> What is asked
1. Summarize the court excerpt in two sentences.
2. Repeat the part of the court excerpt starting at "In response, the" and ending at "at Page 19).", renaming "defense counsel" as "the defense attorney".
───── Text passage ─────
Relying on People v. Sandoval, 34 N.Y.2d 371 [1974], and People v. Ventimiglia, 52 N.Y.2d 350 [1981], Defendant moves for a pre-trial hearing "to determine which, if any prior bad acts, convictions, vicious or immoral acts will be admitted into evidence to impeach Mr. Peguero's credibility should he elect to testify" (see Point 3, Pages 1 -2, of Defendant's Notice of Motion, and Page 3 of Defendant's Memorandum of Law).

In response, the People acknowledge their Sandoval and Ventimiglia obligations and consent to hearings on same if such disclosure is made (see Point G, Page 18, of the People's Memorandum of Law). The People also indicate that should they "seek to introduce defendant's prior bad acts on their direct case [pursuant to People v. Molineux, 168 NY 264 [1901]], the People will inform defense counsel and the Court and request a hearing before introducing such Molineux evidence" (Id. at Page 19).

CPL § 245.20 (3) (a) provides, in substance and pertinent part, that "[t]he prosecution shall disclose to the defendant a list of all misconduct and criminal acts of the defendant not charged in the indictment, which the prosecution intends to use at trial for purposes of impeaching the credibility of the defendant." To the extent that the People seek to use any of Defendant's prior acts of misconduct or criminality on their direct case as substantive proof of any material issue in the case, CPL § 245.20 (3) (b) likewise obligates "[t]he prosecution [to] disclose to the defendant a list of all misconduct and criminal acts of the defendant not charged in the indictment, which the prosecution intends to use at trial [for such purpose]." Lastly, CPL § 245.20 (3) further requires that "the prosecution shall designate whether it intends to use each listed act for impeachment and/or as substantive proof "

As the. People have concededly not yet disclosed to the defendant a list of his acts of misconduct and criminality which the prosecution intends to use at trial for impeaching his credibility or as substantive proof of any material issue in the case, nor designated their intended use thereof, this Court will not order the requested Sandoval and Ventimiglia hearings at the present time. Should the People seek to use at trial any prior acts of misconduct or criminality of the defendant for CPL § 245.20 (3) (a) or (b) purposes, they are directed to disclose to Defendant a list of all such acts of misconduct and criminality and to designate the intended purpose of each listed act. Pursuant to CPL § 245.10 (1) (b), the People "shall perform [these] supplemental discovery obligations as soon as practicable but not later than fifteen (15) calendar days prior to the first scheduled trial date" (emphasis added). If the People do so, Defendant may renew his application to preclude the People's use of such acts of misconduct or criminality at trial or, in the alternative, request a hearing thereon to determine the admissibility thereof. If the People fail to do so, no use of such acts will be permitted at trial.

4. MOTION TO STRIKE THE PEOPLE'S CPL 710.30 STATEMENT NOTICE AND TO SUPPRESS STATEMENTS AND REFUSAL EVIDENCE.
───── Supplied entries ─────
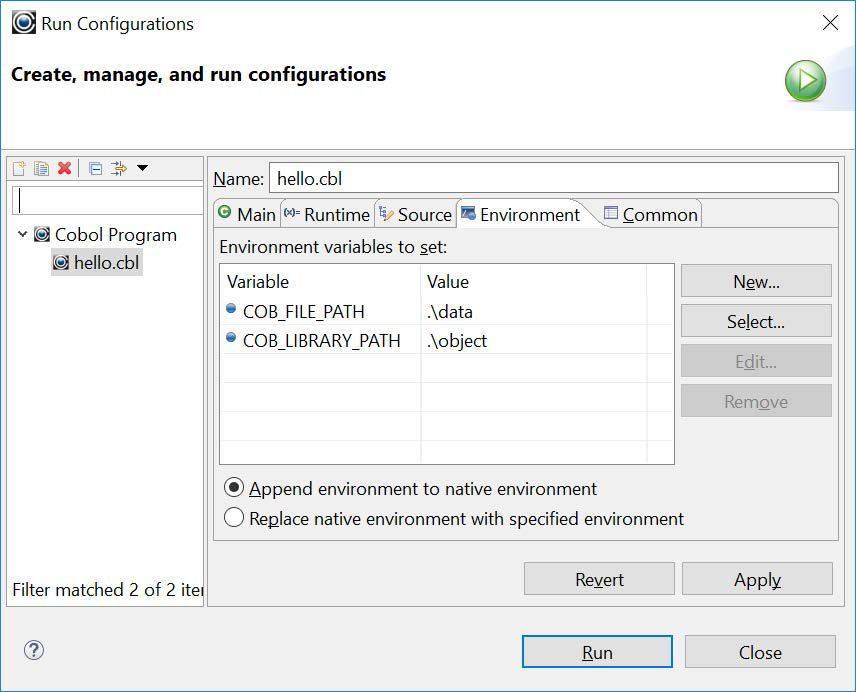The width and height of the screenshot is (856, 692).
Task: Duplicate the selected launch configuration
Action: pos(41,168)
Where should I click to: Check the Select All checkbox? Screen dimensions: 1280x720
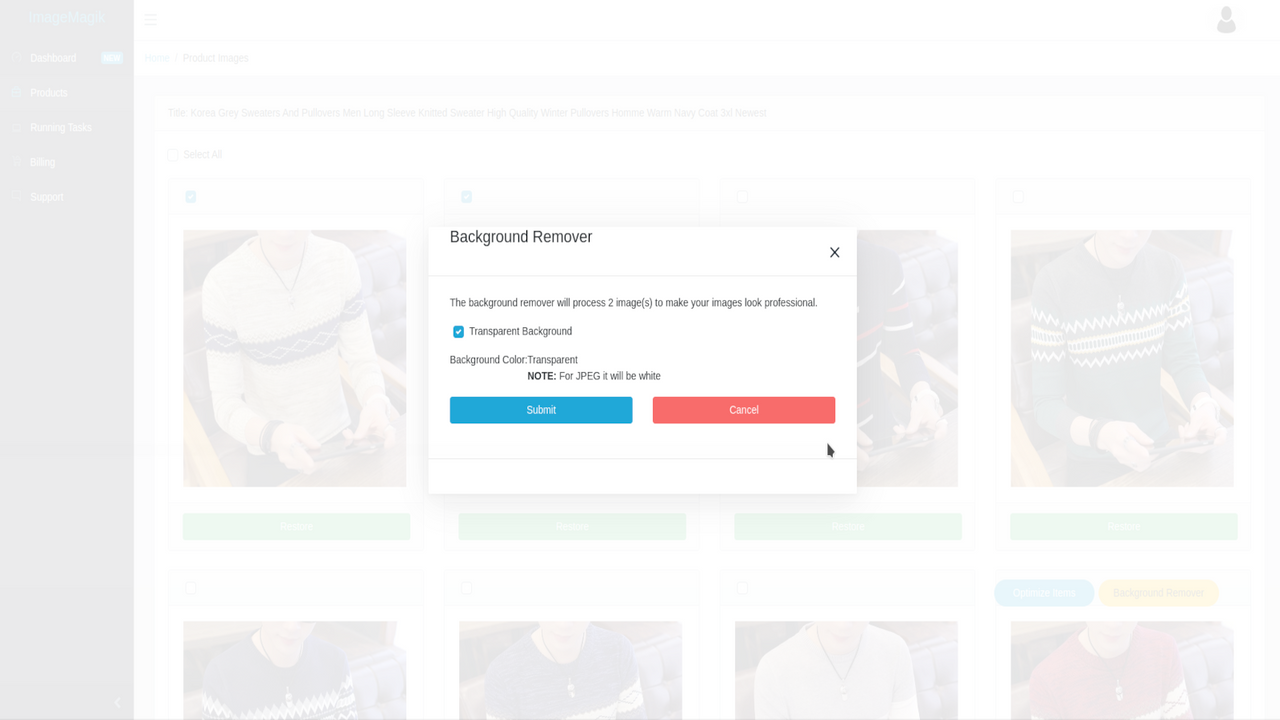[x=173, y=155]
─────
───── Supplied entries ─────
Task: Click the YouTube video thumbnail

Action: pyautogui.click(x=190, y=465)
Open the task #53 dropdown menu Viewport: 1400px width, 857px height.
─────
> Responses
1. Relying on Sandoval and Ventimiglia, Defendant moves for a pre-trial hearing on which prior bad acts may be used to impeach his credibility, and the People consent to such hearings if disclosure is made. Because the People have not yet disclosed or designated any such acts, the court declines to order the hearings now, directs the People to disclose and designate any acts they intend to use no later than fifteen calendar days before the first scheduled trial date, and bars use of the acts if they fail to do so.

2.
In response, the People acknowledge their Sandoval and Ventimiglia obligations and consent to hearings on same if such disclosure is made (see Point G, Page 18, of the People's Memorandum of Law). The People also indicate that should they "seek to introduce defendant's prior bad acts on their direct case [pursuant to People v. Molineux, 168 NY 264 [1901]], the People will inform the defense attorney and the Court and request a hearing before introducing such Molineux evidence" (Id. at Page 19).